I must have been taught epaulement very early in my training because I never remember having to think about it, and never remember being correctly "placed". I just did it. And loved doing it. And yes, I do remember it had a lot to do with torsion and tension, efface/croise, shoulders, eyelines/chinlines, AND extending line. From my reading of this thread, I also agree with most posters concerning which schools taught it, and which didn't. I experienced the same thing. (It's probably why I was never that comfortable doing Balanchine. Today, if I love NYCB, it's not because of their epaulement.)
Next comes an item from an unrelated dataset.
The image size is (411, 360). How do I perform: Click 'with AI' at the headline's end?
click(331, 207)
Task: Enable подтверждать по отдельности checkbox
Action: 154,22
After being away from viewing ballets for almost ten years, when I finally was able to see live performances again, I started analysing what I saw at ABT, especially its vaunted male dancers. (I was still familiar with its female principals, most of whom had been at ABT for ten years or more.) And then I started analysing one dancer, trying to see what he did, how he did it, and why I noticed. (I was very reluctant to follow the crowd, and wanted to understand the appeal.) I was not impressed by multiple turns or a high jump (I'd seen Baryshnikov and others past and present with same or similar abilities) or any other fine matters of technique I expected of a principal dancer. No, what I discovered was that Angel Corella had the most beautiful epaulement I'd seen in many years. Even if other areas of technique relax or fail, his epaulement never does. If he teaches anything to his new company I hope it's that.
eg. Gene Schiavone's two photos of the same ABT Swan Lake Act2 pdd penche. In one is David Hallberg, in the other Angel Corella. Both are beautiful images of correctly placed dancers, but the epaulement is very different. You can see that same epaulement in Nancy Ellison's photo of the same pose in her ABT 'coffee table book'--actually I think it's a better pic since it's caught at the end, rather than middle, of the movement. I'll try to give another photo example if I can from photographer Jesus Vallinas took of Bayadere later.